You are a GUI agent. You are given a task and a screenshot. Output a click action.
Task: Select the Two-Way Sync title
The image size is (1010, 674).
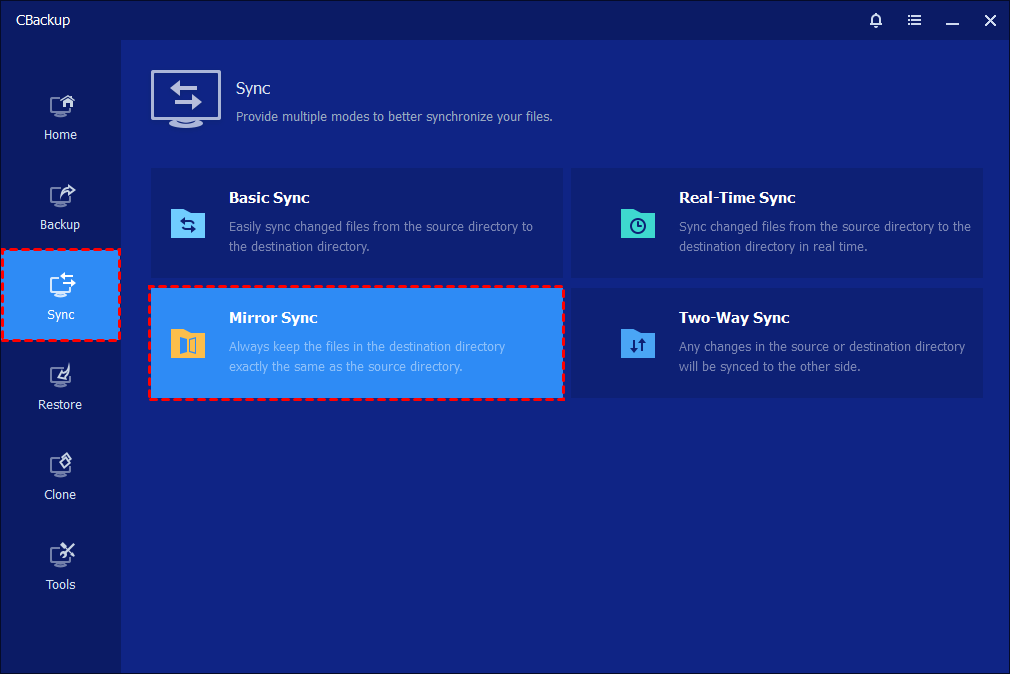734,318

==

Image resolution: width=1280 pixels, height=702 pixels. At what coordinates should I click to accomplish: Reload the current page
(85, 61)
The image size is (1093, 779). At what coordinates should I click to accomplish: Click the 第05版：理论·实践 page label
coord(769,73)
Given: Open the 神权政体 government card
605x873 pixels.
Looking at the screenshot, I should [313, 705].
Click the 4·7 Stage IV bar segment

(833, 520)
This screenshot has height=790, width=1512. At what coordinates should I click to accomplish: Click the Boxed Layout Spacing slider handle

— WORK TO COMPLETE —
Taking the entries above, write out exactly each line from the one holding "The image size is (1093, 779)." to the one holding "This screenshot has", both included, and stop there.

— OUTPUT OF THE TASK —
The image size is (1093, 779). At what coordinates should I click to accomplish: Click the 第05版：理论·实践 page label
coord(769,73)
Given: Open the 神权政体 government card
605x873 pixels.
Looking at the screenshot, I should [313, 705].
Click the 4·7 Stage IV bar segment

(833, 520)
This screenshot has height=790, width=1512. At what coordinates should I click to accomplish: Click the Boxed Layout Spacing slider handle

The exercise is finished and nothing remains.